Recursive Filesystem Traversal#
Note
Source: Adapted from recursion-book-python-filesystems by George K. Thiruvathukal.
File systems are trees: each directory may contain files and other directories. Recursive algorithms map naturally onto this structure. This section presents a reusable event-driven walker that separates traversal logic from what you do at each node.
The Observer Pattern#
The walker fires events — enter_dir, visit_file, leave_dir,
error — and passes them to a handler object you provide. This is
the same idea as a SAX XML parser: the traversal engine and the
application logic are completely separate. The base class defines the
interface:
class FileSystemEventWalker:
"""Base handler for filesystem tree-walk events.
Override any methods you need. Return False from enter_dir to
skip a subtree without raising an error.
"""
def enter_dir(self, path: str, depth: int) -> Optional[bool]:
pass
def leave_dir(self, path: str, depth: int) -> None:
pass
def visit_file(self, path: str, depth: int) -> None:
pass
def error(self, path: str, depth: int, exc: Exception) -> None:
pass
Every method defaults to doing nothing, so a handler only overrides the
events it cares about. Returning False from enter_dir prunes
that subtree — the walker skips it without raising an error.

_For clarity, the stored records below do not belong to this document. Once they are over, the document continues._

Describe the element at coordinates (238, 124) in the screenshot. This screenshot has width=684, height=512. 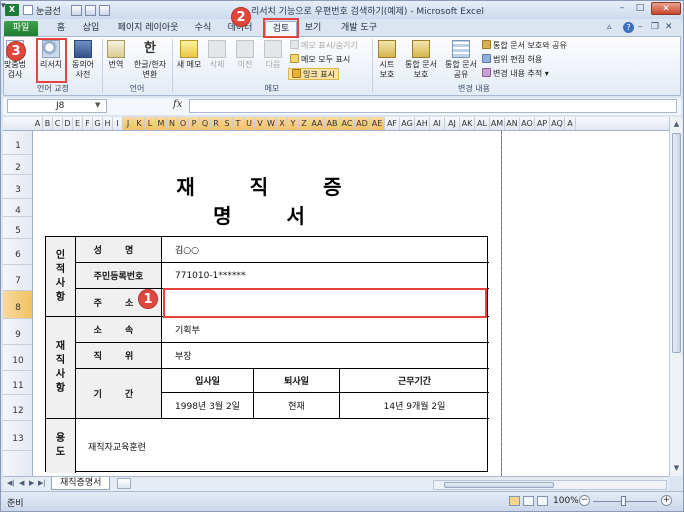
I see `column-header-t: T` at that location.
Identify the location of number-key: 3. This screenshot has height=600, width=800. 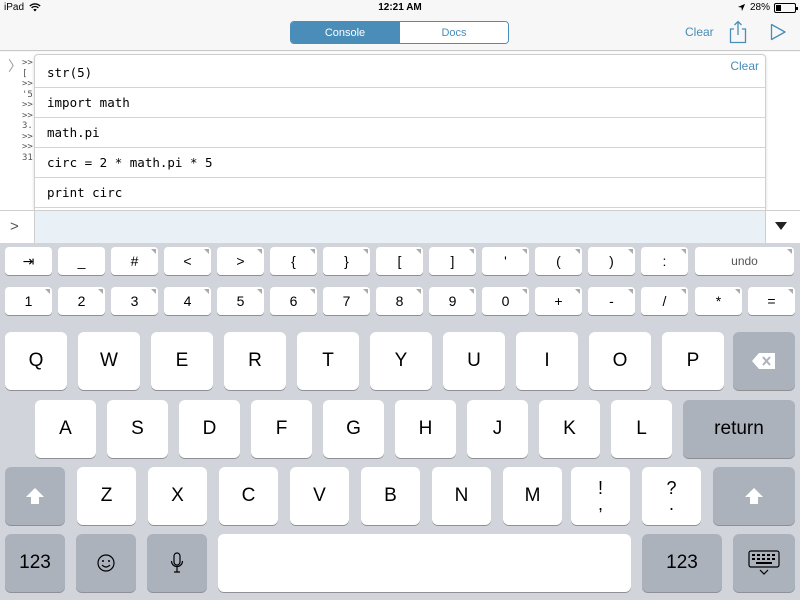
(134, 301).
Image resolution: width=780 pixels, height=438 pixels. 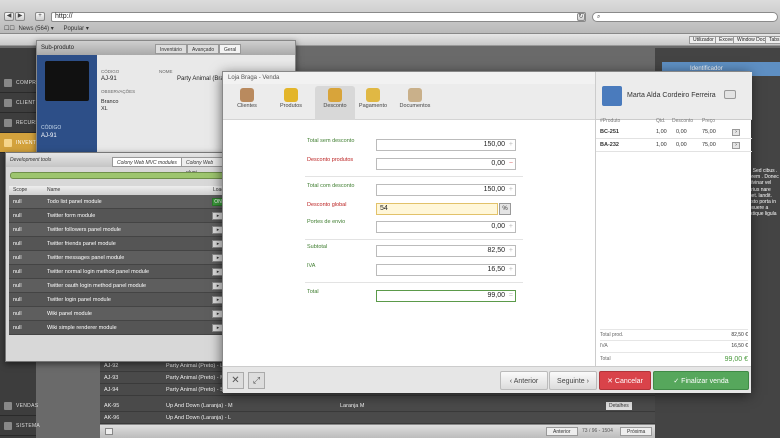 I want to click on percent-toggle: %, so click(x=505, y=209).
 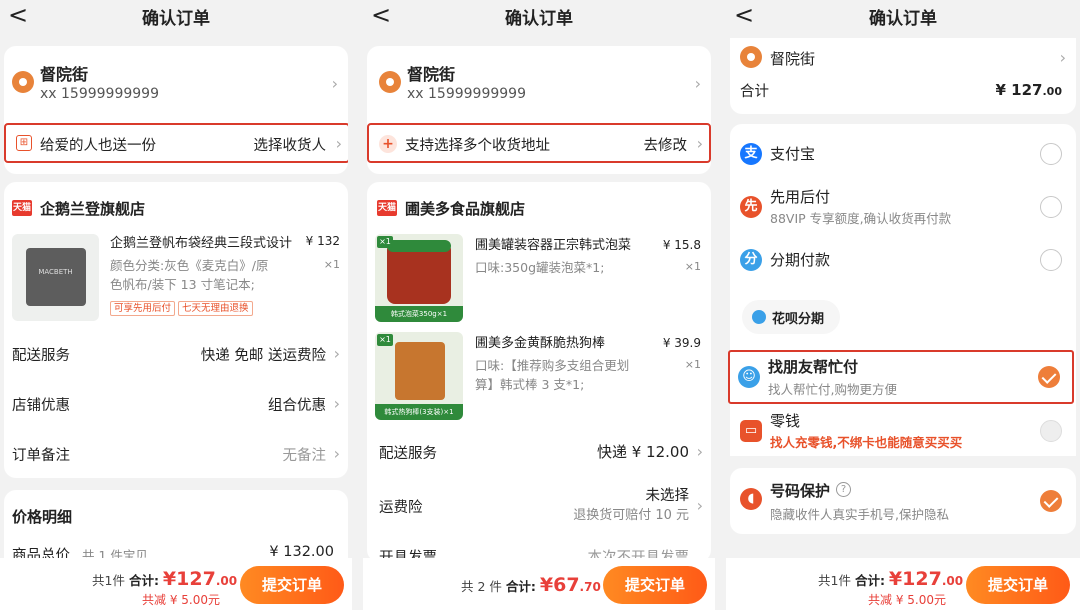 What do you see at coordinates (903, 76) in the screenshot?
I see `summary-card: 督院街 › 合计 ¥ 127.00` at bounding box center [903, 76].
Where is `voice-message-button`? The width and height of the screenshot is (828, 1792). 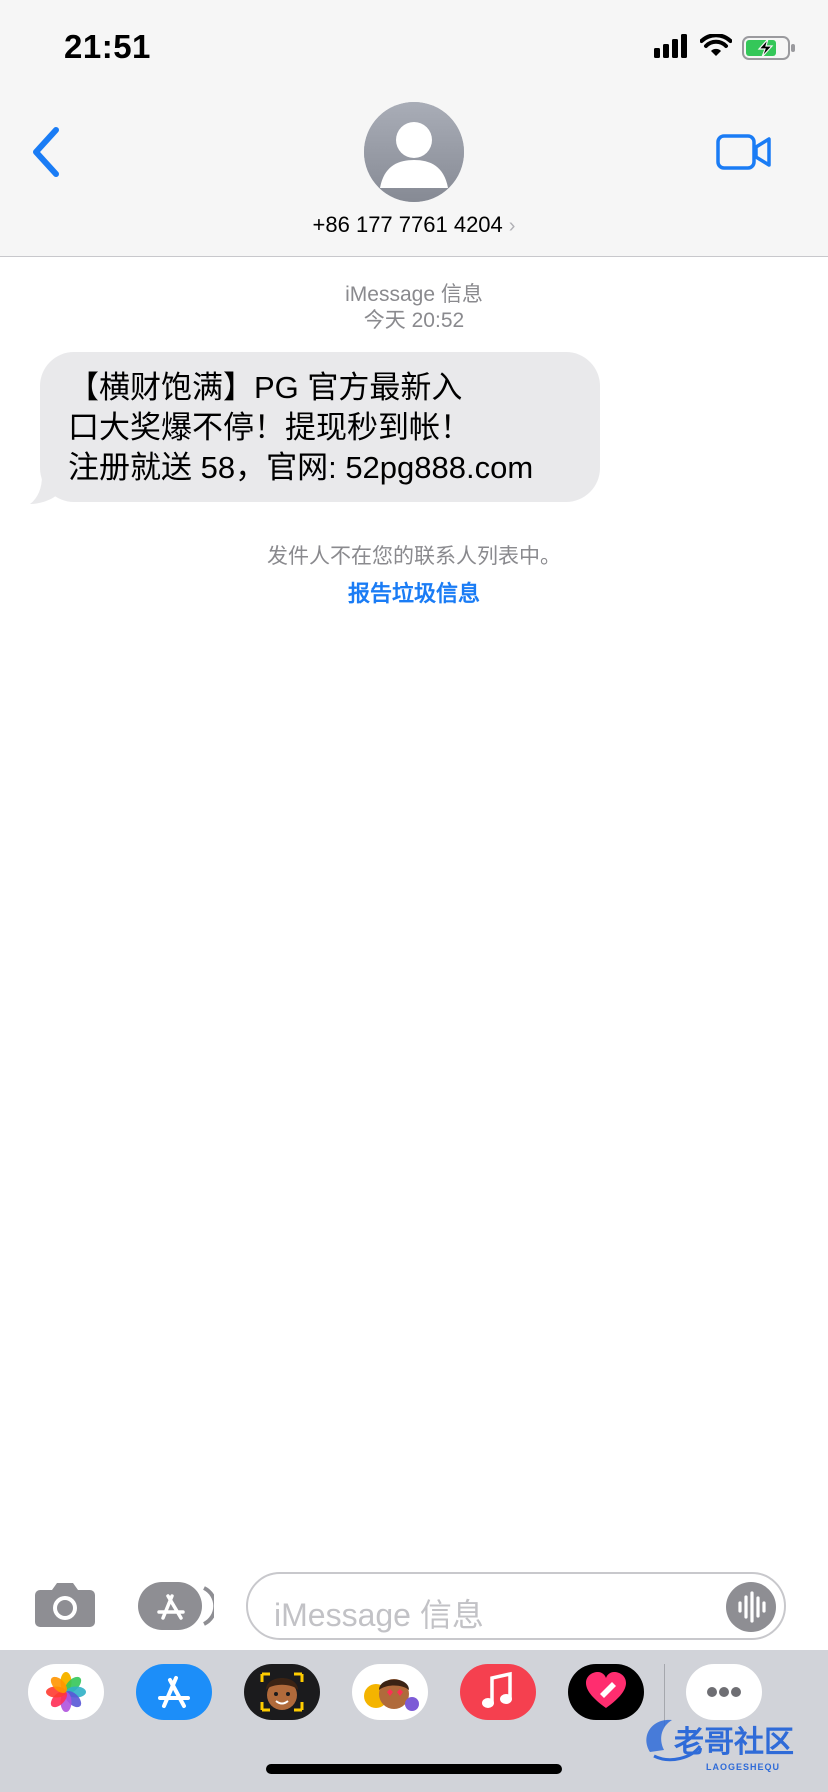 voice-message-button is located at coordinates (751, 1607).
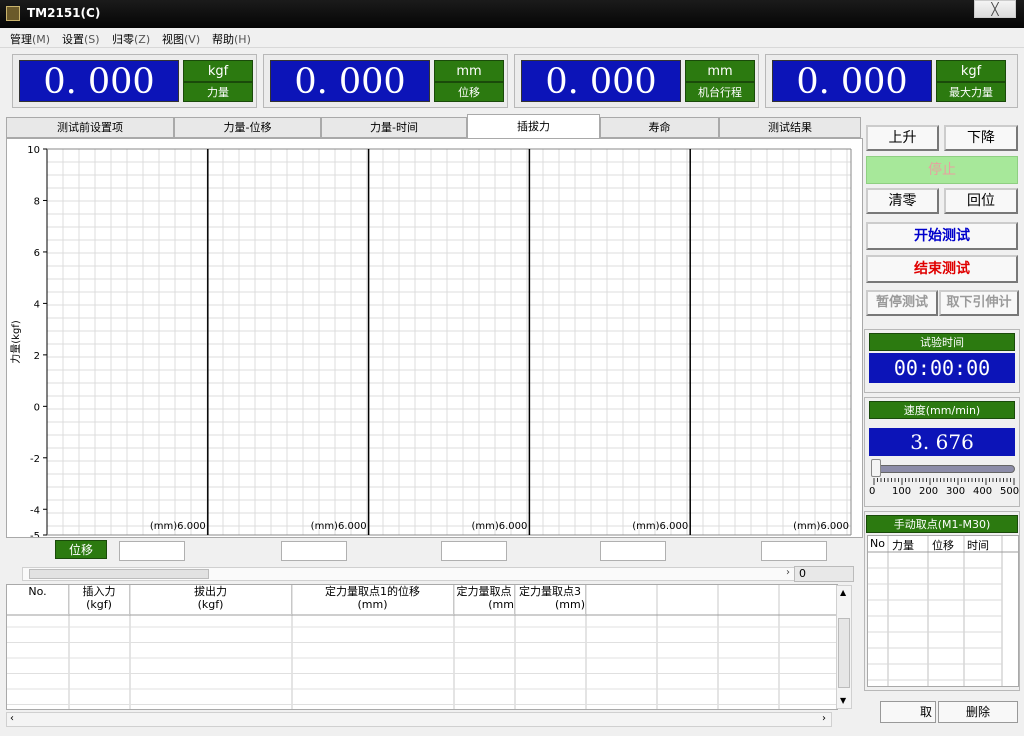  I want to click on window-title: TM2151(C), so click(64, 13).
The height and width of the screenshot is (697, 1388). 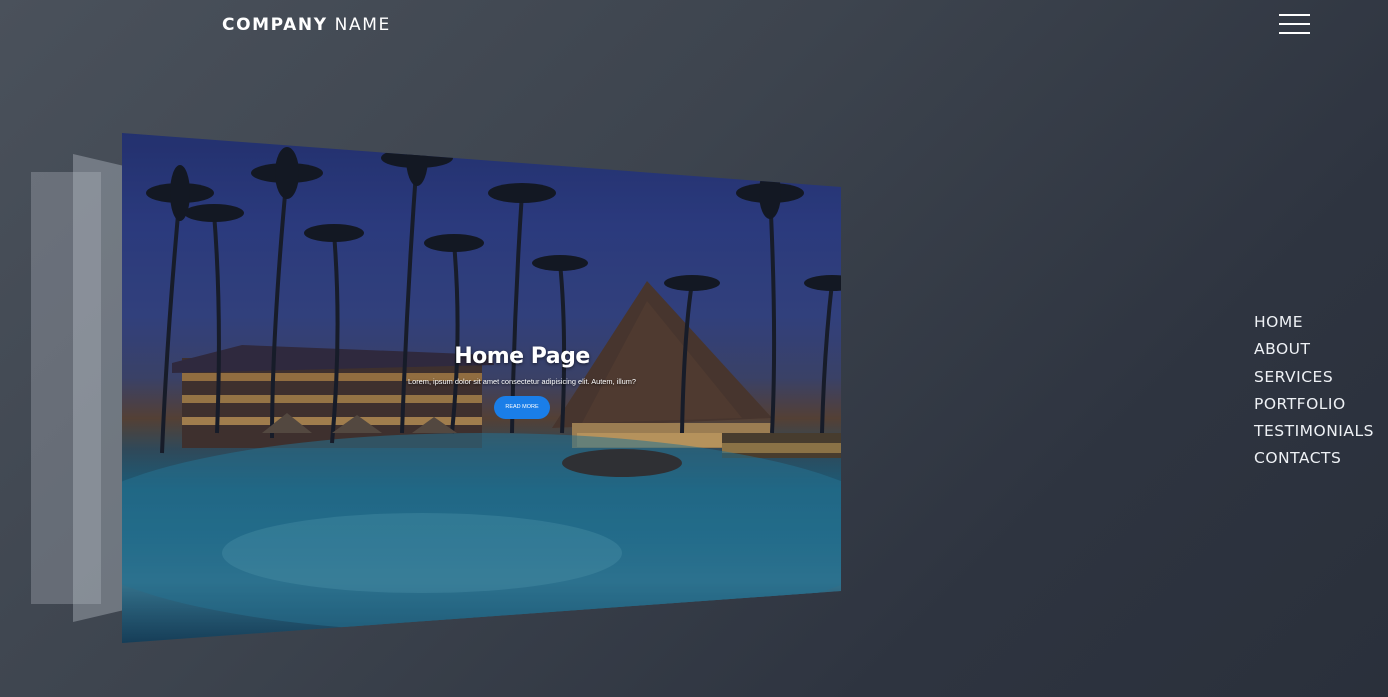 I want to click on logo-light-text: NAME, so click(x=359, y=25).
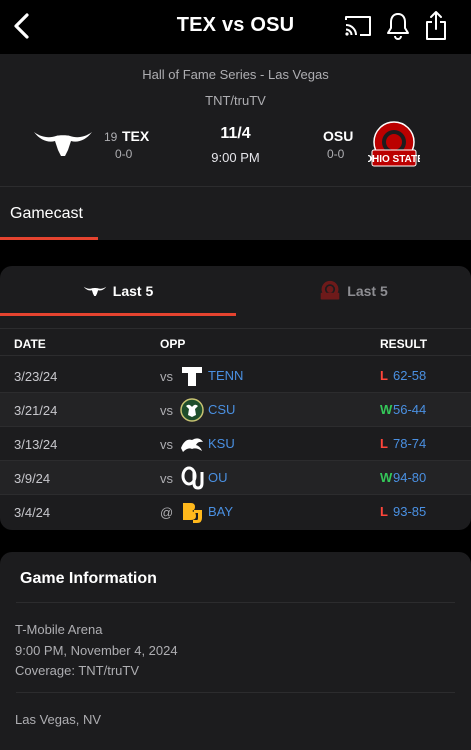 Image resolution: width=471 pixels, height=750 pixels. I want to click on active-tab-indicator, so click(49, 238).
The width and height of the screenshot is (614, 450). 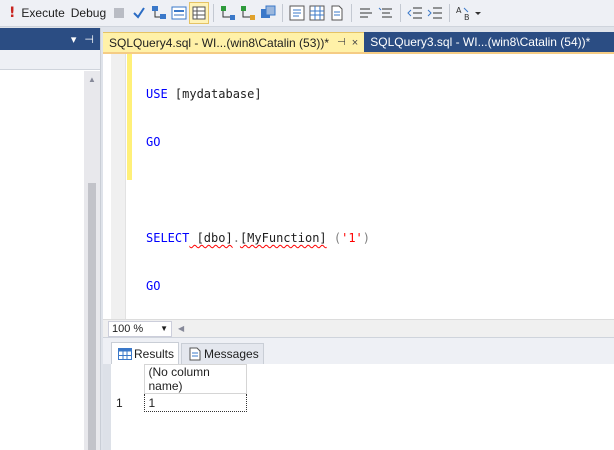 I want to click on panel-pin-icon: ⊣, so click(x=89, y=40).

DFS: Depth-First Traversal#
The recursive walker visits a directory fully before moving to the next sibling:
def walk_dfs(path: str, handler: FileSystemEventWalker, depth: int = 0) -> None:
"""Depth-first recursive traversal rooted at path."""
try:
if not os.path.isdir(path):
handler.visit_file(path, depth)
return
if handler.enter_dir(path, depth) is False:
return
for name in sorted(os.listdir(path)):
child = os.path.join(path, name)
if os.path.isdir(child) and not os.path.islink(child):
walk_dfs(child, handler, depth + 1)
else:
try:
handler.visit_file(child, depth + 1)
except Exception as exc:
handler.error(child, depth + 1, exc)
handler.leave_dir(path, depth)
except Exception as exc:
handler.error(path, depth, exc)
walk_dfs fires enter_dir when it arrives at a directory, then
recurses into each subdirectory (skipping symlinks to prevent cycles),
fires visit_file for each file, and fires leave_dir before
returning. All filesystem exceptions are caught and routed to
handler.error so a single unreadable directory does not abort the
entire walk.
A Concrete Handler#
This handler prints every entry indented by its depth in the tree:
class PrintHandler(FileSystemEventWalker):
"""Prints every entry indented by its depth in the tree."""
def enter_dir(self, path: str, depth: int) -> None:
print(" " * depth + f"[{os.path.basename(path)}/]")
def visit_file(self, path: str, depth: int) -> None:
print(" " * depth + os.path.basename(path))
Calling it on a small project directory:
walk_dfs("project", PrintHandler())
Output:
[project/]
README.md
[src/]
main.py
utils.py
[tests/]
test_main.py
BFS: Breadth-First Traversal#
Depth-first recursion finishes one branch before backtracking. Breadth-first traversal visits every entry at depth 1 before anything at depth 2. Because BFS uses a queue rather than the call stack it is naturally iterative:
def walk_bfs(root: str, handler: FileSystemEventWalker) -> None:
"""Breadth-first iterative traversal rooted at root."""
queue = deque([(root, 0)])
while queue:
path, depth = queue.popleft()
try:
if not os.path.isdir(path):
handler.visit_file(path, depth)
continue
if handler.enter_dir(path, depth) is False:
continue
for name in sorted(os.listdir(path)):
child = os.path.join(path, name)
if os.path.isdir(child) and not os.path.islink(child):
queue.append((child, depth + 1))
else:
try:
handler.visit_file(child, depth + 1)
except Exception as exc:
handler.error(child, depth + 1, exc)
handler.leave_dir(path, depth)
except Exception as exc:
handler.error(path, depth, exc)
Instead of recursive calls, walk_bfs appends child directories to a
deque and processes them in FIFO order. The same PrintHandler
works with either traversal — the handler interface does not change.
Choosing DFS or BFS#
DFS (recursive) |
BFS (iterative queue) |
|
|---|---|---|
Order |
Finishes a full subtree before moving to the next sibling |
All entries at depth N before any entry at depth N+1 |
Stack |
Call stack — depth limited by Python’s recursion limit |
Explicit |
Use when |
You need |
You want level-order output or the tree is thousands of levels deep |
For everyday filesystem tools — pretty-printing, searching, size accounting — DFS is simpler and the recursion depth is well within Python’s default limit. BFS is the better choice when trees are pathologically deep or when level-order output is required.